Ann Ewing is a fictional character from the TNT soap opera Dallas, portrayed by Brenda Strong. She made her first appearance on season 10 episode 18 as a one night stand of Cliff Barnes. She was recast as Ann during the episode broadcast on June 13, 2012. Strong's casting was announced on April 5, 2011. Ann is the third wife of Bobby Ewing (Patrick Duffy). The couple married in 2005 and Ann has become the matriarch of Southfork Ranch.

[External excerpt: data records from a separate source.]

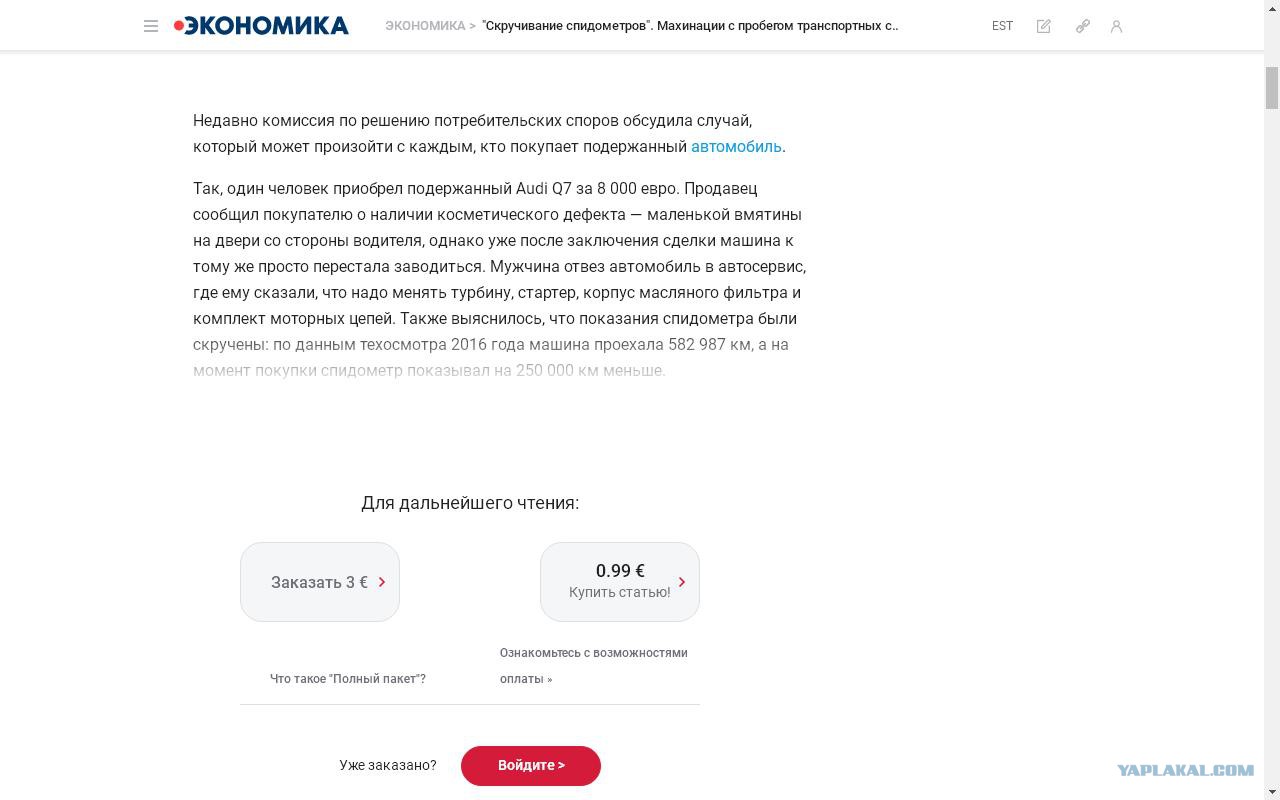Open Что такое "Полный пакет"? link
Image resolution: width=1280 pixels, height=800 pixels.
click(x=348, y=679)
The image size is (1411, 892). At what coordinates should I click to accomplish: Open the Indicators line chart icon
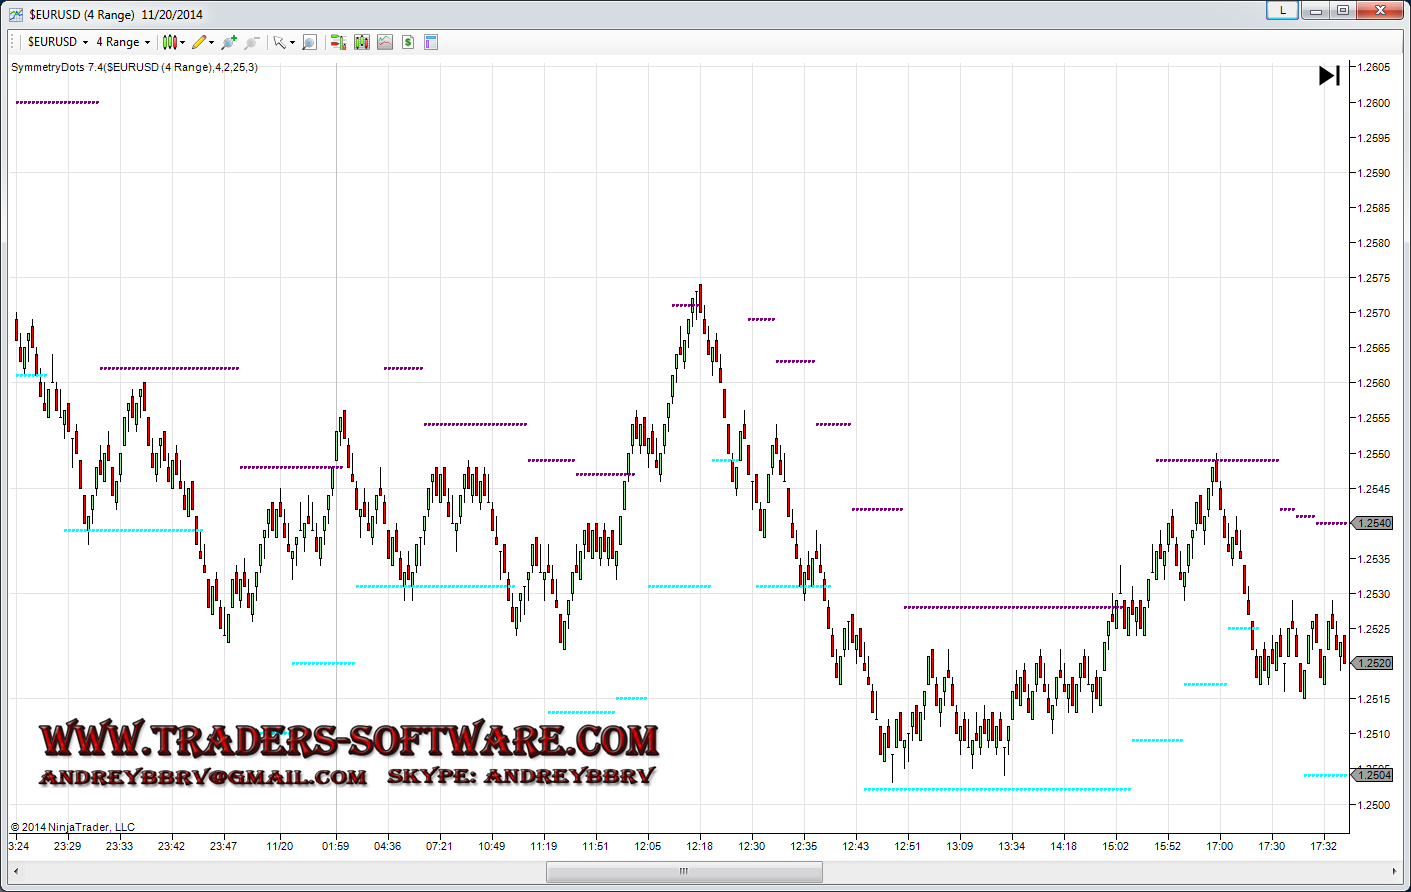click(x=385, y=42)

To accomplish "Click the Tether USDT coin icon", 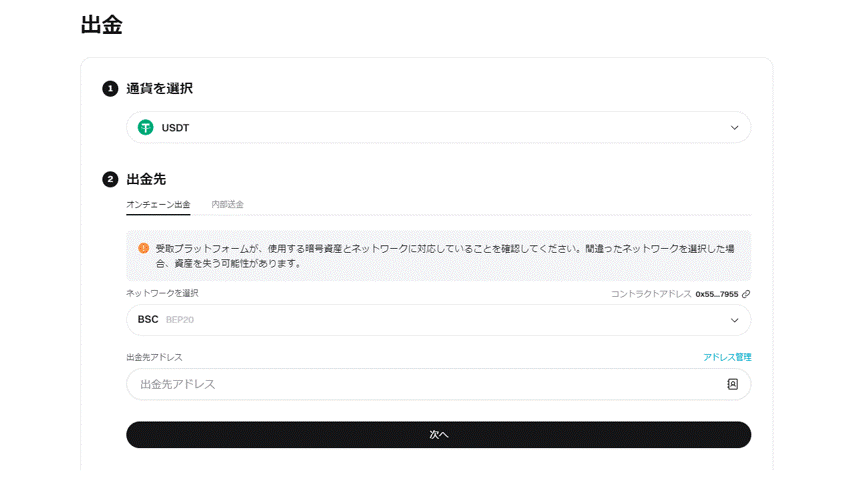I will (146, 128).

She is protective of her stepson and loyal to her family.

==Casting==
On April 5, 2011, Matt Webb Mitovich from TVLine reported former Desperate Housewives actress Brenda Strong had joined the cast of TNT's continuation of Dallas. Strong was cast in the role of Ann, Bobby Ewing's (Patrick Duffy) new wife. Strong previously made a guest appearance in the original series of Dallas in 1987 as "Cliff's One Night Stand".

==Development==
Introduced by their mutual friend Sue Ellen, Ann married Bobby Ewing seven years prior to the start of the show. She has become the matriarch of Southfork and proven to be a rock to her husband during his battles with his "dysfunctional relatives." Ann is also protective of her stepson, Christopher Ewing (Jesse Metcalfe), and his rights to the family's land. Strong told The Hollywood Reporter's Jethro Nededog that Ann is the bridge between the old and new generation of the Ewing family. She explained "And because she is an outsider herself, she can relate to not feeling like she necessarily belongs, but at the same time is fiercely loyal to this family. So, she is the glue…" The actress stated that her character is strong and tenderhearted and later commented that she "will go toe-to-toe with anyone who messes with her loved ones. She's the modern-day Miss Ellie." Ann's mysterious secret that was hinted at in season 1 was revealed in season 2. A long time ago, Ann had a daughter with Harris Ryland named Emma. However, she was kidnapped at 18 months by her overprotective father Harris.
Ann has now reunited with her daughter and hopes to have a future with her.

==Family ==
Ann has a daughter with Harris Ryland called Emma Ryland (also known as Emma Brown). Her birth name is revealed in the second season as Emma Judith Ryland. Emma is played by Emma Bell. According to showrunner and creator of the revival series, Cynthia Cidre, Ann Ewing could have a brother.